English footballer and manager

Alan Tinsley (born 1 January 1951) is an English former professional football midfielder and non-league manager. He played in the Football League for Preston North End and Bury. His grandson Ryan Poole also played for Fleetwood Town FC and was an outstanding player, following in his grandad's footsteps.

Tinsley played for Preston North End, which he left to join Bury in August 1970. On leaving Bury in 1975, he joined Mossley. He later played for Fleetwood Town before joining Blackpool Wren Rovers.

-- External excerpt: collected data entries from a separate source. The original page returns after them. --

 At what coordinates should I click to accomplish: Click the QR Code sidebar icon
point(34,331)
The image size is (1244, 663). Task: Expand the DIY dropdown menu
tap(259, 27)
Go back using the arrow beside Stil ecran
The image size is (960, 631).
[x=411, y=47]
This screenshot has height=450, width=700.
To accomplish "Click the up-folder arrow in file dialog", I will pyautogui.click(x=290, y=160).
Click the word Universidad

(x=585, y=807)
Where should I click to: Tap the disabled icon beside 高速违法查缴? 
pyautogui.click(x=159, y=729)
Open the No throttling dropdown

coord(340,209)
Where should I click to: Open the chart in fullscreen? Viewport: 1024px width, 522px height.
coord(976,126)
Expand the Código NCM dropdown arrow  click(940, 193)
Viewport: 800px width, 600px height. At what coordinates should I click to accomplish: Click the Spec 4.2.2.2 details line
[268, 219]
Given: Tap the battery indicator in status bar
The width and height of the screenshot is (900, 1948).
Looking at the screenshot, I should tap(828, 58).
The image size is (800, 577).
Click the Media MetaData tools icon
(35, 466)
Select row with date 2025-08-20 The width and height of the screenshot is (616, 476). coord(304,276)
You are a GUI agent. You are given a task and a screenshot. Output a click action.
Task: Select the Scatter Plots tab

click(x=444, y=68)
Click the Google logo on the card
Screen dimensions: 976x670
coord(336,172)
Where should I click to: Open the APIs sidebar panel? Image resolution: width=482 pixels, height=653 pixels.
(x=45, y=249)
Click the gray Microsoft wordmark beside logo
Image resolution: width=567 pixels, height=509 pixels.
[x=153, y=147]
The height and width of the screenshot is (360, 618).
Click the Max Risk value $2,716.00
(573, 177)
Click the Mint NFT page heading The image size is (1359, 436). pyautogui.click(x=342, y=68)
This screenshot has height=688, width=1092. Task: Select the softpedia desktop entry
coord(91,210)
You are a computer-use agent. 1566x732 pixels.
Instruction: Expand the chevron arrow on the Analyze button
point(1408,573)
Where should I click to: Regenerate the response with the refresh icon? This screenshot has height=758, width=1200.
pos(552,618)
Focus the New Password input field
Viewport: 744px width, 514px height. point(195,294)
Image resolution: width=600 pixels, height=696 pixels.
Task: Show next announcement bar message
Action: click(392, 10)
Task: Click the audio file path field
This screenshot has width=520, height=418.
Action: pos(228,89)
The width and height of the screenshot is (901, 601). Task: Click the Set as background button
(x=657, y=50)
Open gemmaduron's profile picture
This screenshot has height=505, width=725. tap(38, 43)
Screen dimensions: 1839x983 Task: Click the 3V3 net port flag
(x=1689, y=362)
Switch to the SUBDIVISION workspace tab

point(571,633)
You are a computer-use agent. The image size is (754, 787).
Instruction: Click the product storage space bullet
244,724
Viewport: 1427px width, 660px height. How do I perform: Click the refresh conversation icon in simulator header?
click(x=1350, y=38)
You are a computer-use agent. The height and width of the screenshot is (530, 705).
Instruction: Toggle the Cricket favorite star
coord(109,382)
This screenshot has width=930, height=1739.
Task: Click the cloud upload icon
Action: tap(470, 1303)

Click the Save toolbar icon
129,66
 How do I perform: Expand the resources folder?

Tinsley left Rovers to rejoin Mossley in October 1980, remaining with them until the end of the season. With Mossley he missed their FA Cup shock win at home to Football League side Crewe Alexandra, but did play in the second round tie which Mossley lost 3–1 at home to Mansfield Town. He played 94 times in his two spells with Mossley, scoring 7 times. After leaving Mossley, he re-signed for Fleetwood Town.

He later became manager of Fleetwood Town and in 1994 became manager of Lancaster City. He resigned in November 1996, but had a second spell in charge of Lancaster from 1998 to March 1999 when resigned with a complaint about the standard of refereeing.